A mid-size payments company runs its authorization core — a dozen Linux app servers and two Windows license-bound appliances — on EC2 in us-east-1. The audit finding that started this project was blunt: the documented DR plan was “restore from AMIs,” nobody had timed it, and the last attempt took eleven hours because the AMIs were three weeks stale. The mandate is now a contractual RTO of 60 minutes and RPO of seconds for the authorization path, proven by a non-disruptive drill every quarter. AWS Elastic Disaster Recovery (DRS) is the right tool: it does continuous, block-level, asynchronous replication of whole servers into a low-cost staging area in a second Region, and it orchestrates booting production-grade instances from that replicated data on demand — then fails you back when the primary Region returns. This guide walks the full loop end to end: install the agent, watch replication go healthy, run a drill, run a real recovery, and fail back cleanly, with the wiring an enterprise actually needs around it.
Prerequisites
- Two AWS Regions chosen and fixed for this guide: source
us-east-1, recovery/targetus-west-2. DRS is initialized per-Region in the target. - A target VPC in
us-west-2with private subnets, route tables, and security groups already provisioned (we create them with Terraform below). A staging subnet in the target Region for the lightweight replication servers. - AWS CLI v2 ≥ 2.15 with the
drscommand set, andjq. Confirm withaws drs help. - IAM rights to create the DRS service roles, plus an operator role allowed to call
drs:*for drills and recovery. - Outbound TCP 1500 from each source server to the staging subnet, and TCP 443 to the DRS and S3 endpoints (or VPC endpoints for a private path).
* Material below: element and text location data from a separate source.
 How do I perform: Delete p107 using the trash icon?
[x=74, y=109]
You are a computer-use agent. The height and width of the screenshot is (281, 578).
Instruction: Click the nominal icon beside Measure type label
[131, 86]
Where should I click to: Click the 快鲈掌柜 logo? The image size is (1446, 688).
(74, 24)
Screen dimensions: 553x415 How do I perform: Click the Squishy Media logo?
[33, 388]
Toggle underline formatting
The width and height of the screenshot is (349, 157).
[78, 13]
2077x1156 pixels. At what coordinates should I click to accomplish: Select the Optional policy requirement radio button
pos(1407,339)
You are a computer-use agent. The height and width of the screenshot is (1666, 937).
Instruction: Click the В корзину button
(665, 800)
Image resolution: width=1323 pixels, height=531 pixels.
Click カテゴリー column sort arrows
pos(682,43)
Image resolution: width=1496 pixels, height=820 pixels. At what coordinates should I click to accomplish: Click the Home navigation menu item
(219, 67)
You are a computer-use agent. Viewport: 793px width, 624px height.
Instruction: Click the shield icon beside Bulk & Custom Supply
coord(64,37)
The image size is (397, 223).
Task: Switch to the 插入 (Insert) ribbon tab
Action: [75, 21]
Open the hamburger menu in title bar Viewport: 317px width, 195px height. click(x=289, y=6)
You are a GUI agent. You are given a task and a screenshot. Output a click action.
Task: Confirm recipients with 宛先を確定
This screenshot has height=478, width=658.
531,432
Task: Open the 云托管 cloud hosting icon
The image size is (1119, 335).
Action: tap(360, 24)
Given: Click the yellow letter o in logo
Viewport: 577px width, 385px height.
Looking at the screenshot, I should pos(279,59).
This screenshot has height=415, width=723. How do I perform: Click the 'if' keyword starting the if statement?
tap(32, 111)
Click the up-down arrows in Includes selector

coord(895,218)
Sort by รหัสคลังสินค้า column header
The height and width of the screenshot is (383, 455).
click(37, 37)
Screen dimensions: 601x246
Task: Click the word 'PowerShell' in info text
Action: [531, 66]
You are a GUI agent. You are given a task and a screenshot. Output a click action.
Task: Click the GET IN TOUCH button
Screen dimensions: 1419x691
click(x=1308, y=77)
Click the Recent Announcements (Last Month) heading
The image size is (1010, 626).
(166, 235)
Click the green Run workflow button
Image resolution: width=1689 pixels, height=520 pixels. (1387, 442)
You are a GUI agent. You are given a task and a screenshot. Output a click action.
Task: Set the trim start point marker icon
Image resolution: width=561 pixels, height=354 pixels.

- Root/Administrator on each source server to install the AWS Replication Agent.
- A change-management hook in ServiceNow for the recovery runbook, and HashiCorp Vault available to issue the short-lived installer credentials (we never bake a long-lived key into a server).
Target topology
The shape is deliberately simple, which is what makes it auditable. In us-east-1 the production fleet runs normally; on each server an AWS Replication Agent reads every disk block and streams changes asynchronously across the Region boundary. In us-west-2 DRS maintains a staging area — a small subnet of cheap t3 replication servers plus low-cost EBS volumes that hold a continuously-updated copy of every source disk. Nothing production-grade runs there until you ask: on drill or recovery, DRS launches full-size recovery instances from the latest (or a chosen point-in-time) snapshot into your real target subnets, behind the same security groups and, in a real cutover, the same DNS. Akamai Global Traffic Management sits in front as the authoritative failover DNS — health-checking the us-east-1 origin and steering the authorization hostname to the us-west-2 recovery instances when the primary is declared down — so clients move Regions without a config change. Dynatrace OneAgent is baked into every source server’s image, so a launched recovery instance is monitored from first boot with zero extra steps. The two Windows virtual appliances (license-bound vendor software) replicate exactly the same way DRS treats any server as a block device, which is precisely why DRS beats an AMI strategy for appliances you cannot rebuild from a script.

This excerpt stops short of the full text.